Across this frame stretch strings of LEDs, as if Christmas lights were hung in a grid. The lights fade from one color to the next as Baird Castleberry examines them.

“So the ones that are miswired you can see when the light goes by, when it’ll fire on the wrong color, turn red when it’s supposed to turn green,” said Castleberry. “So we’re going back and double checking the connections.”

This array is the latest project by the Red Mountain Makers. They plan to put it up in the front window of their workspace. There the light will shine through frosted glass panes allowing passersby to see color patterns, text or simple animations.

 

Video courtesy Red Mountain Makers/via YouTube

 

Red Mountain Makers is what’s known as a maker space. The idea is that instead of toiling alone in their basements, hobbyists gather together to share and collaborate.

“People are like batteries, the more you hook together the more the wattage goes up,” said Shawn Pearson, vice-chair of the group.

Pearson says members had visited maker spaces in other cities, before organizing Red Mountain Makers 2 years ago. They made their own move from basement meetings to this permanent space earlier this year. There are about two dozen dues paying members with many more floating through.
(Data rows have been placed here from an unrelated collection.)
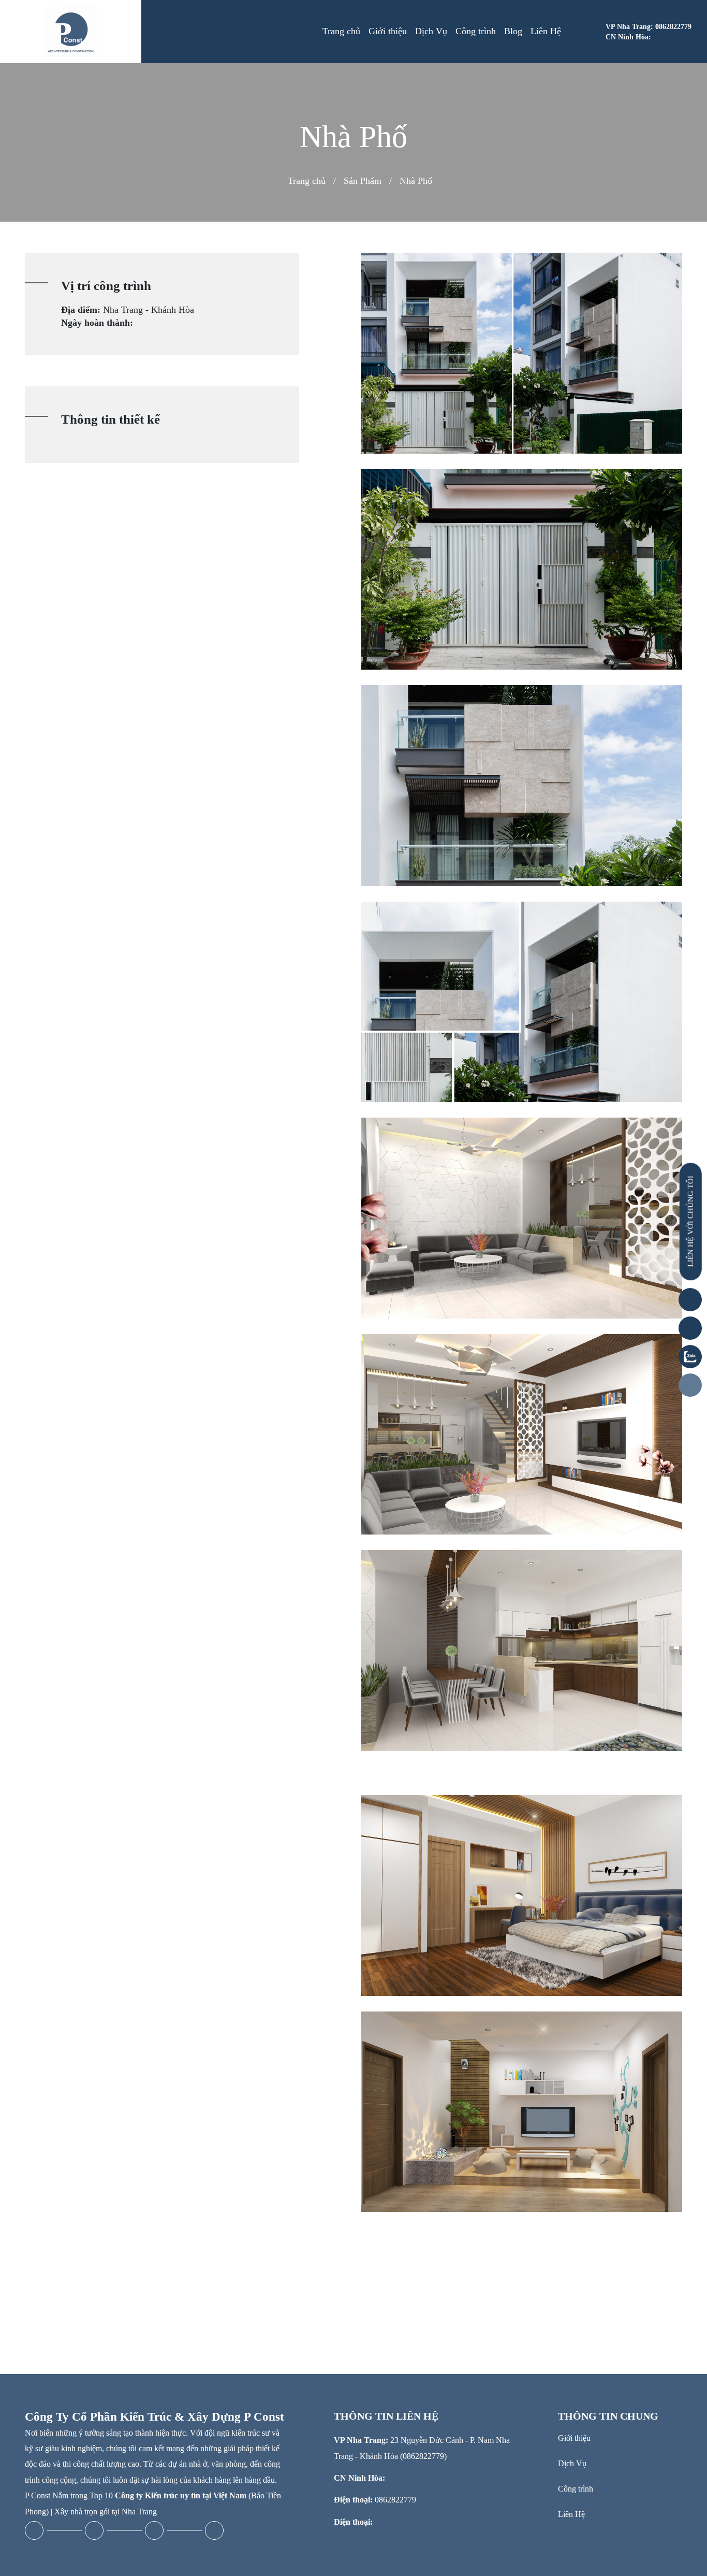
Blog (513, 31)
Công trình (475, 31)
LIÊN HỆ (690, 1221)
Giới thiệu (388, 31)
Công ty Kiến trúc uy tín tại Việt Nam (180, 2495)
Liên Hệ (546, 31)
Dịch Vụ (431, 31)
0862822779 (395, 2499)
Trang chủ (341, 31)
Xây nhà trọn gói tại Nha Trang (105, 2511)
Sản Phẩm (362, 181)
Shirley Hicks says the appeal of a maker space is its flexibility and freedom which is different from a corporate research lab.

“This is what’s exciting thing about a group like this,” said Hicks. “It’s not defined. It’s amorphous. The edges are fuzzy.”
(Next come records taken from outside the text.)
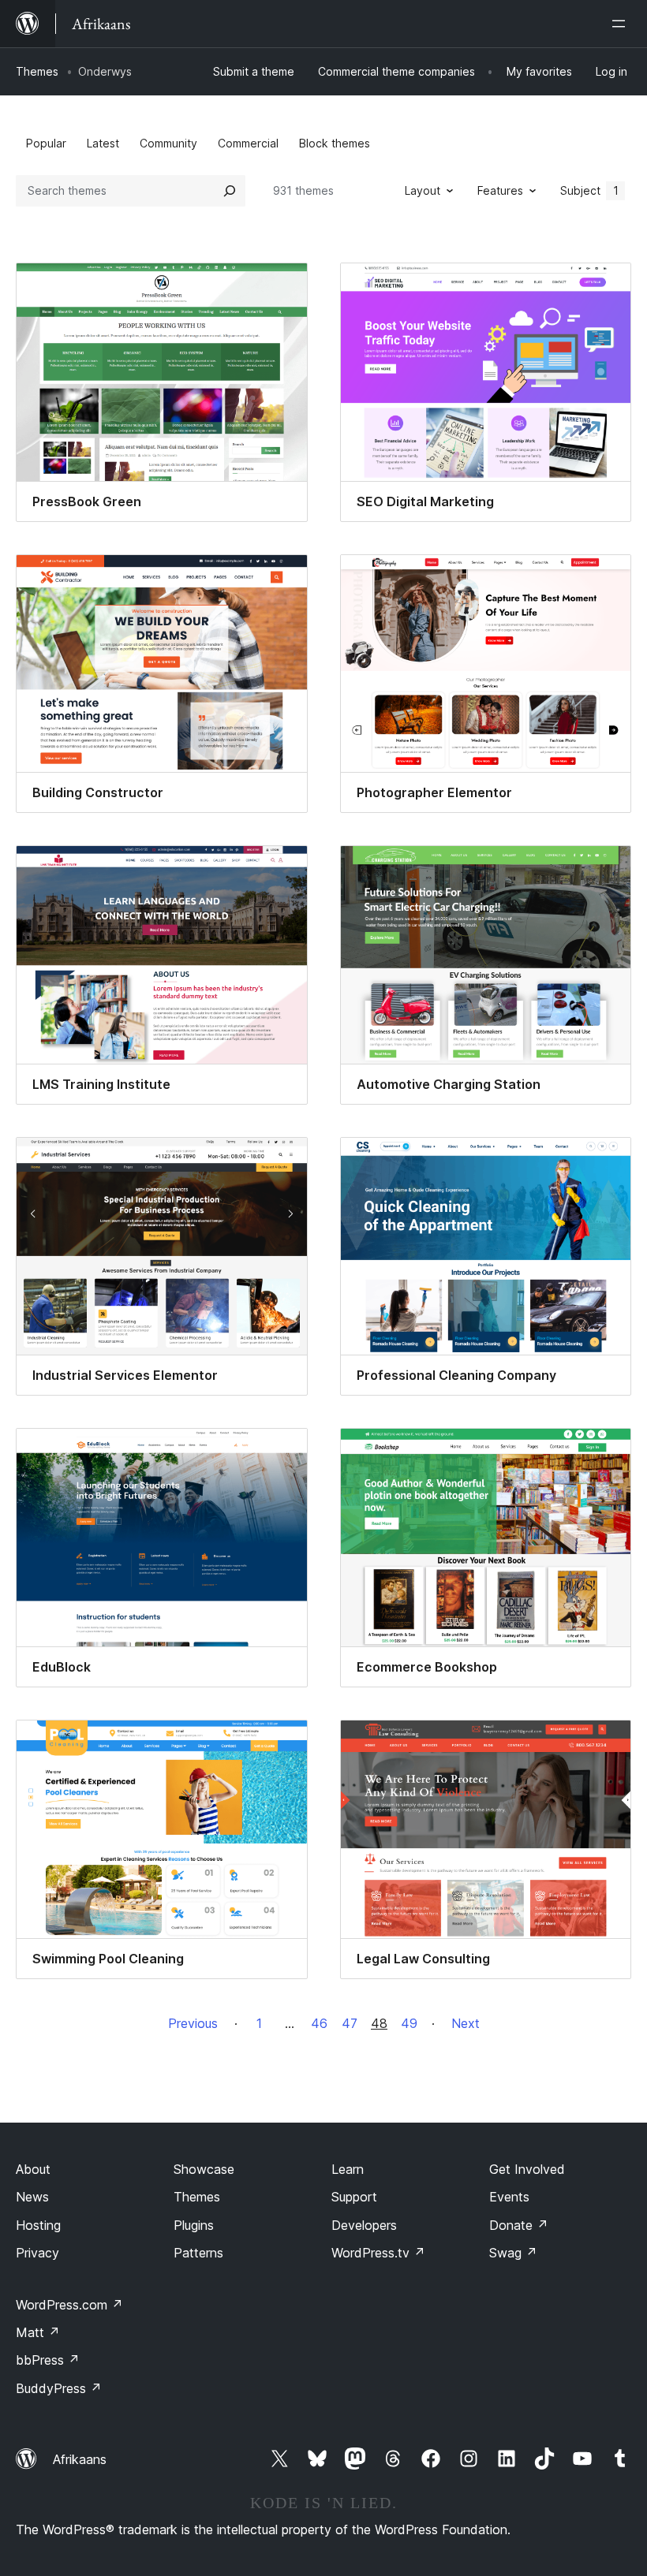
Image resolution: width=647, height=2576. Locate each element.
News (32, 2197)
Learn (347, 2169)
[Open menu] (622, 23)
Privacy (37, 2253)
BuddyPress (59, 2388)
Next (465, 2023)
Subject (589, 190)
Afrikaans (80, 2459)
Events (509, 2197)
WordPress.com (69, 2305)
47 (349, 2023)
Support (354, 2197)
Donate (518, 2225)
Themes (37, 71)
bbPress (48, 2360)
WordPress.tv (378, 2253)
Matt (38, 2332)
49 (409, 2023)
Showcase (204, 2169)
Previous (193, 2023)
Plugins (194, 2225)
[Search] (229, 191)
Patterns (198, 2253)
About (33, 2169)
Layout (422, 190)
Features (500, 190)
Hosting (38, 2225)
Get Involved (527, 2169)
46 (319, 2023)
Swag (513, 2253)
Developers (364, 2225)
There’s a mix of individual and group projects, such as the LED array. Some members take a programming bent. They’re also fixing a 3-D printer.

“When it’s all said and done we want this to be an excellent place for people to come and if they have an idea, they can make it real,” said Shawn Pearson.

 

MakeBHM

Nearby in Avondale, another maker group is forming. Heather Spencer Holmes directs MakeBHM. Make is less than a year old and with woodworking, ceramics and a small darkroom, this group has a more traditional and artistic focus.

“I like to say we’re rocking it old school over here with our power tools,” said Holmes.

Those tools are partly why furniture maker Zade Denny is here.

“We were working out of our driveway,” said Denny. “And so to have a real space with a roof with tools is awesome.”

Instructor Joe McCreary shows the inside of a band saw at a safety workshop at MakeBHM

 

For all the fun that happens in these maker spaces, it’s not merely a case of people playing with expensive toys. It can mean business. Ford has partnered with maker spaces. The company Square, which allows smart phones to take credit cards, developed its technology through one of these groups. Some states and local governments are funding maker spaces to spur innovation.

“Innovation is a cultural phenomenon,” said Cynthia Lohrke, a Samford University business professor. “You can’t implant it. It has to sort of come about. And this is a natural organic place for that to happen.”

Lohrke says the fact these maker spaces are forming in Birmingham speaks to an entrepreneurial energy in the city. One business has already spun off from Make. So while places such as Memphis, Atlanta and Huntsville have longer running maker communities, Birmingham is taking its own seat at the table. A table covered with LEDs, circuit boards and PVC pipe.